So the best place would be to position a slim inline engine as low as possible between driver and passenger in the center of car. As crazy as it sound vans used a similar concept in the 60s and Toyota hand a PS of one in the 80s or early 90s.

 

Can't do this in my S2k, but when we take my wife's Boxster to the market, you should see the looks we get when we open the front trunk and fill it, then open the back trunk and fill it too. Pretty entertaining!

 

I prefer the engine in front of me for reasons of safety.

 

... so you think it's more likely to have a frontal crash than to be rear ended?

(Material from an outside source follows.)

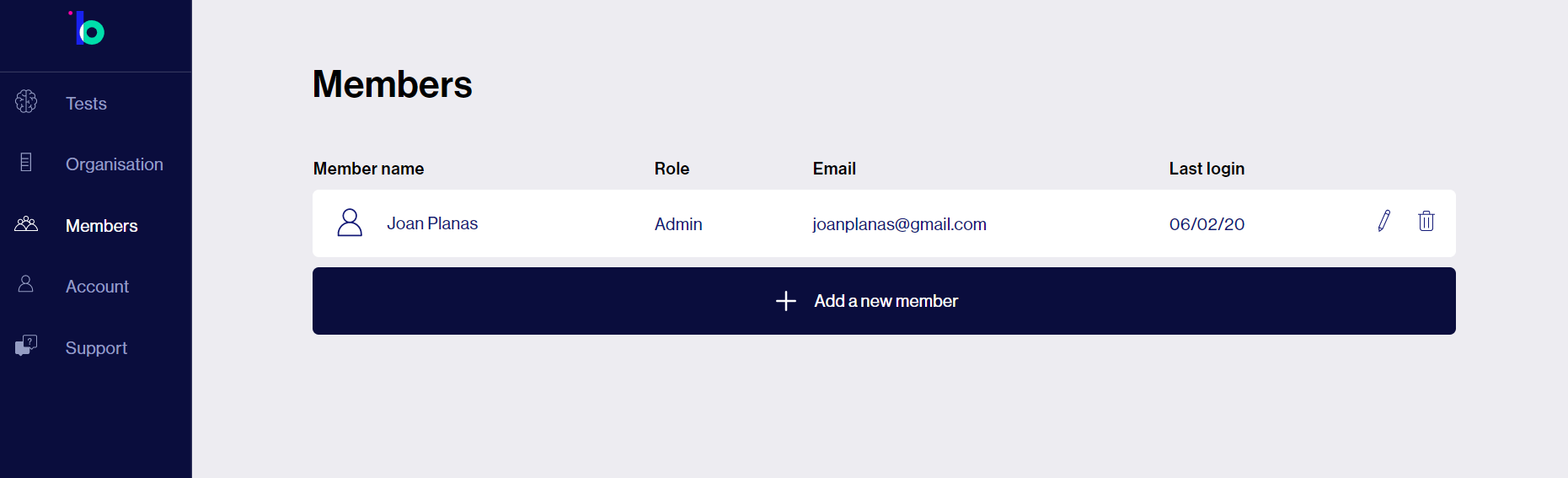Click the Last login column header
This screenshot has height=478, width=1568.
(x=1207, y=169)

[QUOTE]Originally posted by Tox
[B]

 

Those of you who think it's properly considered mid engine, I'd like to see an authoritative source. The S2000 is front or front-mid engine; a true mid engine car has the engine between the passengers and the rear axle.

 

You're probably right about these things being the primary advantages to mid-engine race cars. When your car weighs 1200 pounds and has 900 hp, anything that helps you get the power down will be a big advantage. (As will a more slippery shape.) Of course, this difference in rear weight bias has no relevance to 2800-lb. street cars with 240 hp, and I doubt that the aerodynamics are much different between an S2000 and, say, a Boxster.

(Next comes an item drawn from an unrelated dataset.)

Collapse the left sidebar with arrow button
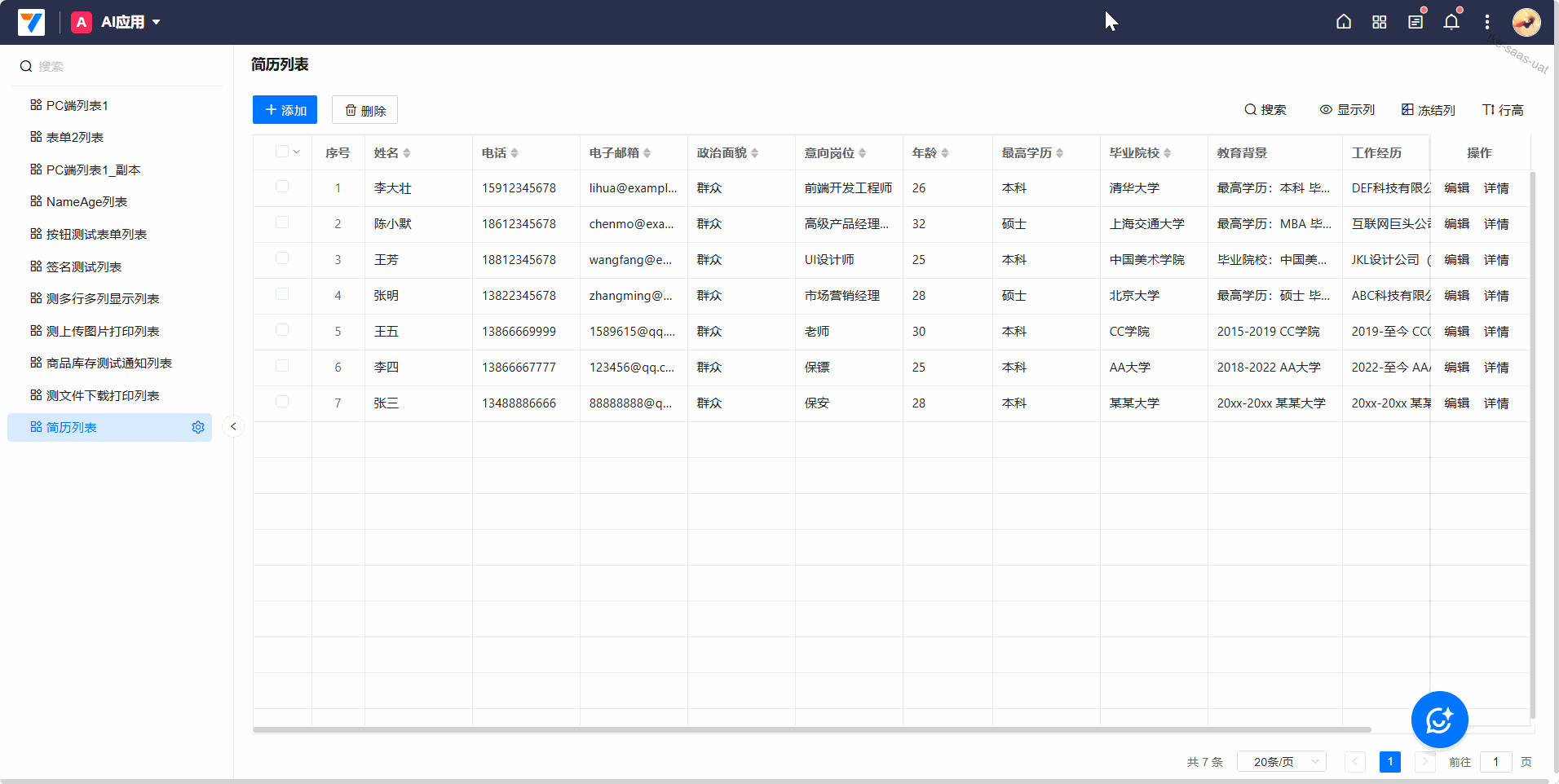[x=233, y=426]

Your observations about the axis of rotation are also excellent. Once it's clear that the car's axis of rotation is normally in the rear (obvious once you think about it, which I wasn't) it's easy to see why a mid-rear car should change direction more easily. And it's also clear why this advantage only pertains until the back end begins to slide.

Because of this, I suppose a front-engine car will always feel a bit more ponderous than a mid-engine car of equal weight and quality. And heaven knows, the Boxster's steering and chassis response are certainly superb. But between these two cars the difference in feel is small, and the difference in performance is nonexistent.

 

ah, ah, not so quick, Tox

If you stick in tyre slip angles (which you must, otherwise the car won't turn), then the centre of curvature wanders all over the place. You can easily get tyre slip angles of 10 to 15 degrees when cornering at 1G. As the slip angle increases, the centre of curvature moves forward. As the steering angle increases the centre of curvature moves rearward. Try it on a piece of paper and you'll see.

I agree with you this all a bit too academic. You can build excellent road cars any other way.

 

I think this sums it up well

 

A graphical explanation on how the centre of curvature moves around with tyre slip. As you can see the advantage of rear or mid rear engine layout diminuishes as you push harder. On the picture on the right, tyres have developped some slippage and the car no longer moves in the direction the tyres are pointing.